### Text for analysis
·····
Why joining forces with local businesses could be a win-win
While deep discounting may damage your business, carefully planned packages for loyal customers and local businesses will give it a huge boost, writes Hellen Ward.
I'm not very good at social media but I’ve recently decided to drag myself kicking and screaming into the 21st century and get into Twitter (@hellenward if you’re interested!). In my bid to become more cyber-savvy I’ve also got into LinkedIn, which actually makes perfect sense for lots of people in our industry as it’s a work-centric social media platform, so great for people who are switching jobs. It also got me thinking about how crucial it is to link in with people in business and how we maximise that in the salon with our local business contacts.
Regular readers will know I don’t believe in price-reduction marketing to pull in new punters. Any type of public discount can seriously damage your price point and brand perception and is invariably a slippery slope. One of my favourite sayings is: “The company with the price advantage can be undercut. The company with the performance advantage can be outflanked. But the company with an emotional difference can potentially demand a premium forever.”
·····
### Data

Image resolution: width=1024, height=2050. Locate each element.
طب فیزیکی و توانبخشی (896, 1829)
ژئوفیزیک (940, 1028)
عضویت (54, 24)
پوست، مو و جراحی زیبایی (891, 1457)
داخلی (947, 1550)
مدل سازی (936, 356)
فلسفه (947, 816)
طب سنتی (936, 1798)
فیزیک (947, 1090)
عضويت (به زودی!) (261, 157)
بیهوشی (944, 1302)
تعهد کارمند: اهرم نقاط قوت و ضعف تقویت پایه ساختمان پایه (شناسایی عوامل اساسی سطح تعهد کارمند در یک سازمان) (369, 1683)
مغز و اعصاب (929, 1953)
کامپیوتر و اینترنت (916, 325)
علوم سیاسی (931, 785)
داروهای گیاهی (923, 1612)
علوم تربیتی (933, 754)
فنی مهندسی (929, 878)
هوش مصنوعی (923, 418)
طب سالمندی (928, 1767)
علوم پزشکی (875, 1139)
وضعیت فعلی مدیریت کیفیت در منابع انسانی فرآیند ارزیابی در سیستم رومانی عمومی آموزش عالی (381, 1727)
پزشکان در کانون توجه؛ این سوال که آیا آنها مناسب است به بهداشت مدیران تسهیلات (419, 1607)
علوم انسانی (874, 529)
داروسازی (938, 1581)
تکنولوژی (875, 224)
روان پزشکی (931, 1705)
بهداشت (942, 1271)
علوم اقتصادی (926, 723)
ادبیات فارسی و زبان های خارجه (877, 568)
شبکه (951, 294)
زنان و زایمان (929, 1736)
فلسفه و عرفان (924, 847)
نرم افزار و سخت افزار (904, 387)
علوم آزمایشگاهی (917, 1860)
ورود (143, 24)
·····
### Try it
Copy out the whole column about teaming up with local businesses word for word. The material has nothing to do with the column about teaming up with local businesses.

### Answer space
Why joining forces with local businesses could be a win-win
While deep discounting may damage your business, carefully planned packages for loyal customers and local businesses will give it a huge boost, writes Hellen Ward.
I'm not very good at social media but I’ve recently decided to drag myself kicking and screaming into the 21st century and get into Twitter (@hellenward if you’re interested!). In my bid to become more cyber-savvy I’ve also got into LinkedIn, which actually makes perfect sense for lots of people in our industry as it’s a work-centric social media platform, so great for people who are switching jobs. It also got me thinking about how crucial it is to link in with people in business and how we maximise that in the salon with our local business contacts.
Regular readers will know I don’t believe in price-reduction marketing to pull in new punters. Any type of public discount can seriously damage your price point and brand perception and is invariably a slippery slope. One of my favourite sayings is: “The company with the price advantage can be undercut. The company with the performance advantage can be outflanked. But the company with an emotional difference can potentially demand a premium forever.”